TASK GOAL =
Extract the rows below that run from the line with "Image resolution: width=900" up to and including the line with "tap(373, 78)", and reproduce them without any change.

TASK MATERIAL =
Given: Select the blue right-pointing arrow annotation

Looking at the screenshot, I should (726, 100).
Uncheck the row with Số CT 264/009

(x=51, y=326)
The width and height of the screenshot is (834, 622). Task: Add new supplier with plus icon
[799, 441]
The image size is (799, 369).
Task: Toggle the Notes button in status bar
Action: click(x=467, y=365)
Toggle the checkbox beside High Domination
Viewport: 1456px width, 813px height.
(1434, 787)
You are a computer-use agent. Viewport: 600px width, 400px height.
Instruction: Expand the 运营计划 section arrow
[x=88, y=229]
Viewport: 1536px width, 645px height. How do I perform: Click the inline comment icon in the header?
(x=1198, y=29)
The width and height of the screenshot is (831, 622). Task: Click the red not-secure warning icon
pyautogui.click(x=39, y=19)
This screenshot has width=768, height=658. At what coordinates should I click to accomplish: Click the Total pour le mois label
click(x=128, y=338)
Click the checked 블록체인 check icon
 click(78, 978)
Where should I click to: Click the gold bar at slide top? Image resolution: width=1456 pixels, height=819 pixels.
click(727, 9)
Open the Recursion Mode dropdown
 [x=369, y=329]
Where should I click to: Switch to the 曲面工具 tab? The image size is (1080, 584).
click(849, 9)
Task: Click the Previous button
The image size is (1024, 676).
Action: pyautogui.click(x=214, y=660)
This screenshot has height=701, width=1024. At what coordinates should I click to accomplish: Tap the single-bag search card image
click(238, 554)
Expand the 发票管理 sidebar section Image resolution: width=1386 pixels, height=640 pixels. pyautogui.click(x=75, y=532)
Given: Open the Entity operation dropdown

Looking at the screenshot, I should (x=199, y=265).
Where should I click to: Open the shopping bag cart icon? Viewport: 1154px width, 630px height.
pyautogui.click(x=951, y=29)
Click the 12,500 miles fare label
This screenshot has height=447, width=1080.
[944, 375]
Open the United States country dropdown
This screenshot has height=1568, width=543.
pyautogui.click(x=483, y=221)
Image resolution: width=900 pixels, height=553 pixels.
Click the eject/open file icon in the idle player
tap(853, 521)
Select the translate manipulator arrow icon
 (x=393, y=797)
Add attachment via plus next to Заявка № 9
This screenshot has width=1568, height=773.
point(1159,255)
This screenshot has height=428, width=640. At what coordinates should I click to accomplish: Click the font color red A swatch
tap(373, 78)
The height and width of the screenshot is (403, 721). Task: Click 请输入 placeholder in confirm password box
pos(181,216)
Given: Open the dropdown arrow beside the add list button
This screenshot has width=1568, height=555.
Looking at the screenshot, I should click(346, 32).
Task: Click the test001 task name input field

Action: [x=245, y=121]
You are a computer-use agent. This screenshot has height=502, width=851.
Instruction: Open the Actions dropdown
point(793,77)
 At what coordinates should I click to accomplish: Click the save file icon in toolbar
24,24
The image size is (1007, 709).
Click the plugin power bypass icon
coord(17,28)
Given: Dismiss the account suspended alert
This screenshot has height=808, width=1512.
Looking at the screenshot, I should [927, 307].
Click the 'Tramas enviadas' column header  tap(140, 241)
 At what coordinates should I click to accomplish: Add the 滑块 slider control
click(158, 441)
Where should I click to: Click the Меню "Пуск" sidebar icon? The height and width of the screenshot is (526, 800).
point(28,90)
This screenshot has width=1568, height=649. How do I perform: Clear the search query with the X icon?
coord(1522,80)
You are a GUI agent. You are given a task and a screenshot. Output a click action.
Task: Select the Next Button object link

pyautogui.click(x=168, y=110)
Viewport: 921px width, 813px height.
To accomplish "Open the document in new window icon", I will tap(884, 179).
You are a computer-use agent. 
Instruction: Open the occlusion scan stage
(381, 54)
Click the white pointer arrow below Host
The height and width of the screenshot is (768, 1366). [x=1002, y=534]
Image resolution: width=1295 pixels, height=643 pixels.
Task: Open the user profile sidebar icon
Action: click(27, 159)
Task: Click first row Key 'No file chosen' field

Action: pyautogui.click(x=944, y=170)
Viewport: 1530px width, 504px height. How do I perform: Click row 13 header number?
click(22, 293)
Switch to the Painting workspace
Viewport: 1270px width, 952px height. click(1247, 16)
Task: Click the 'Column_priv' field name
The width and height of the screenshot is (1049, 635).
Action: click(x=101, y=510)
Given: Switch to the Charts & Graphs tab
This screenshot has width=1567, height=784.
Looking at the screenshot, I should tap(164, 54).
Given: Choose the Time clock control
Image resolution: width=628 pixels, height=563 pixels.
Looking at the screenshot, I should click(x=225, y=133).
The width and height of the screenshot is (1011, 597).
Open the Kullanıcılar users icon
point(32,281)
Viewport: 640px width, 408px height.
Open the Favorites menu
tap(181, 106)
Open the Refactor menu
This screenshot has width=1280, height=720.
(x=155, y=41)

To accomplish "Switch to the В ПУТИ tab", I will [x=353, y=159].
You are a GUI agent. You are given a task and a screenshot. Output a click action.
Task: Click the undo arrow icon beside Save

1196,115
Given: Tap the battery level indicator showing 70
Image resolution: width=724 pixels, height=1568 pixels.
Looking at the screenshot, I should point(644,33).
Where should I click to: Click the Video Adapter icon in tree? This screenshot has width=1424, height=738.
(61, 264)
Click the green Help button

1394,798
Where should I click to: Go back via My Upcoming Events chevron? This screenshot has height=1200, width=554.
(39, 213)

EXERCISE RESULT =
Image resolution: width=900 pixels, height=553 pixels.
Click the eject/open file icon in the idle player
tap(853, 521)
Select the translate manipulator arrow icon
 (x=393, y=797)
Add attachment via plus next to Заявка № 9
This screenshot has width=1568, height=773.
point(1159,255)
This screenshot has height=428, width=640. At what coordinates should I click to accomplish: Click the font color red A swatch
tap(373, 78)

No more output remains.